--- START ---

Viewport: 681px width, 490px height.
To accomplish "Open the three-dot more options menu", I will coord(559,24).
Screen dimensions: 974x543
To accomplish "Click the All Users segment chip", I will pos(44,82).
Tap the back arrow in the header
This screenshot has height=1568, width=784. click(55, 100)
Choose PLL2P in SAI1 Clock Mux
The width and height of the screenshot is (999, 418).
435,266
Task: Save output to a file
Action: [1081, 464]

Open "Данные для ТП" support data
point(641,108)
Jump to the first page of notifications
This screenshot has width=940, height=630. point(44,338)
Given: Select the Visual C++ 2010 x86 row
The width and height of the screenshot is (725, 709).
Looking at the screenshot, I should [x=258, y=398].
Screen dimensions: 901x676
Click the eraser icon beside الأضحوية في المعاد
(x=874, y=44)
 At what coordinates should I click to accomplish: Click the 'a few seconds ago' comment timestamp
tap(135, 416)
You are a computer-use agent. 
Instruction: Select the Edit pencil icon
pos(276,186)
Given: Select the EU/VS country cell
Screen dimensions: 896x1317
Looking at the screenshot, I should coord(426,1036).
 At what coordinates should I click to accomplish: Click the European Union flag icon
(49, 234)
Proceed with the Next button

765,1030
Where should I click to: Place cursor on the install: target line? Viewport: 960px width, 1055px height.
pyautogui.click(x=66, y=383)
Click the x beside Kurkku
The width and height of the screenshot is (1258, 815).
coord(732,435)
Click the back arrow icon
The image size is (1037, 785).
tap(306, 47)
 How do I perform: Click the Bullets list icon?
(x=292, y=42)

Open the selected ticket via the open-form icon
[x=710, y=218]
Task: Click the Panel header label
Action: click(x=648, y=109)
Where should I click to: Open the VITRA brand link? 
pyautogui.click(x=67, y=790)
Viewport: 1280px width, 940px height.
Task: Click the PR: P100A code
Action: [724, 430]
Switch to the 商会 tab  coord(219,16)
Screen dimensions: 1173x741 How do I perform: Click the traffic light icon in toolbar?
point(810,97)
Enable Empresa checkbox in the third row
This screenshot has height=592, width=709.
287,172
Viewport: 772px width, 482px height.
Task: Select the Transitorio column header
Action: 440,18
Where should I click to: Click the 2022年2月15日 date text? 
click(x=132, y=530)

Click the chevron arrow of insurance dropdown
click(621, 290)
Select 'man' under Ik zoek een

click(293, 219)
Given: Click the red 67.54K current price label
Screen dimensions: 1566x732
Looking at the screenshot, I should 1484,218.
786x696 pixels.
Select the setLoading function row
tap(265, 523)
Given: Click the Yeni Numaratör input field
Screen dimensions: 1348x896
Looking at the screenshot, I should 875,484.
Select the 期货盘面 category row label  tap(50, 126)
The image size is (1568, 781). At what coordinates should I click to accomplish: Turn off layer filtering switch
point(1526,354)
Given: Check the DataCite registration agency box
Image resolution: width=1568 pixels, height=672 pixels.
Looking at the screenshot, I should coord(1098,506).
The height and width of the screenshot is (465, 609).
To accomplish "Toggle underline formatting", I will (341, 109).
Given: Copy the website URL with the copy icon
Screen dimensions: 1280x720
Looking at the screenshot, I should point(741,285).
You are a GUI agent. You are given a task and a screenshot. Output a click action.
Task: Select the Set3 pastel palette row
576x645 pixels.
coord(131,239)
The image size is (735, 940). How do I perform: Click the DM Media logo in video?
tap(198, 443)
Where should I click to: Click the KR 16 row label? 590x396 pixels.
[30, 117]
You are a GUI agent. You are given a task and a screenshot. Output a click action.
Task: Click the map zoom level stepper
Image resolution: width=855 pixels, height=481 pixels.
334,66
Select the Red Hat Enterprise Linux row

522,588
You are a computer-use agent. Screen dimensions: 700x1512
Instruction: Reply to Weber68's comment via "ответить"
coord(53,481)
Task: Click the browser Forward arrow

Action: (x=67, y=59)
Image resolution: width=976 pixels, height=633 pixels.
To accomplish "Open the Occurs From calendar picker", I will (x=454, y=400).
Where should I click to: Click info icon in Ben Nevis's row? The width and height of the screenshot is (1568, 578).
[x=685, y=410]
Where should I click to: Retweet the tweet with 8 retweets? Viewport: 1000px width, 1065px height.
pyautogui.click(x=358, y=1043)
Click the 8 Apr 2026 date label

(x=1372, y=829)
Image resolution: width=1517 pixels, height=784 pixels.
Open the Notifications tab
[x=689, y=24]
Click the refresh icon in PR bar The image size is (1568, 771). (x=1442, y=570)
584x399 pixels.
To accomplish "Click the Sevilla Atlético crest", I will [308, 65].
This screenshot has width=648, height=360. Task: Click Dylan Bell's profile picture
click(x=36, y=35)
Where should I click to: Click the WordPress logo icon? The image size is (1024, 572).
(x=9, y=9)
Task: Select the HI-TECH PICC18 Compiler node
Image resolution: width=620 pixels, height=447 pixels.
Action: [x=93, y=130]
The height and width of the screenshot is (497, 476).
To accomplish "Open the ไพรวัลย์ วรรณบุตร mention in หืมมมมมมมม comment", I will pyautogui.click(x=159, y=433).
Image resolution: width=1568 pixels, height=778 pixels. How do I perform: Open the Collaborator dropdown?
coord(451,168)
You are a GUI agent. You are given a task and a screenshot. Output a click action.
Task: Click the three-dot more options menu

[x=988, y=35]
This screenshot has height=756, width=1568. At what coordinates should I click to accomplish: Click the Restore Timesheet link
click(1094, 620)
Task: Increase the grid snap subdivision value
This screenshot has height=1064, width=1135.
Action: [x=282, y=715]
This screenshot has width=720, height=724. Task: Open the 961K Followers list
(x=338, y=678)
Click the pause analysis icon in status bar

--- END ---

Problem requirements: Only the lines above from the one with "The height and width of the screenshot is (465, 609)." through the one with "Image resolution: width=976" should be duplicated, character for character.

Output for this task:
The height and width of the screenshot is (465, 609).
To accomplish "Toggle underline formatting", I will (341, 109).
Given: Copy the website URL with the copy icon
Screen dimensions: 1280x720
Looking at the screenshot, I should point(741,285).
You are a GUI agent. You are given a task and a screenshot. Output a click action.
Task: Select the Set3 pastel palette row
576x645 pixels.
coord(131,239)
The image size is (735, 940). How do I perform: Click the DM Media logo in video?
tap(198, 443)
Where should I click to: Click the KR 16 row label? 590x396 pixels.
[30, 117]
You are a GUI agent. You are given a task and a screenshot. Output a click action.
Task: Click the map zoom level stepper
Image resolution: width=855 pixels, height=481 pixels.
334,66
Select the Red Hat Enterprise Linux row

522,588
You are a computer-use agent. Screen dimensions: 700x1512
Instruction: Reply to Weber68's comment via "ответить"
coord(53,481)
Task: Click the browser Forward arrow

Action: (x=67, y=59)
Image resolution: width=976 pixels, height=633 pixels.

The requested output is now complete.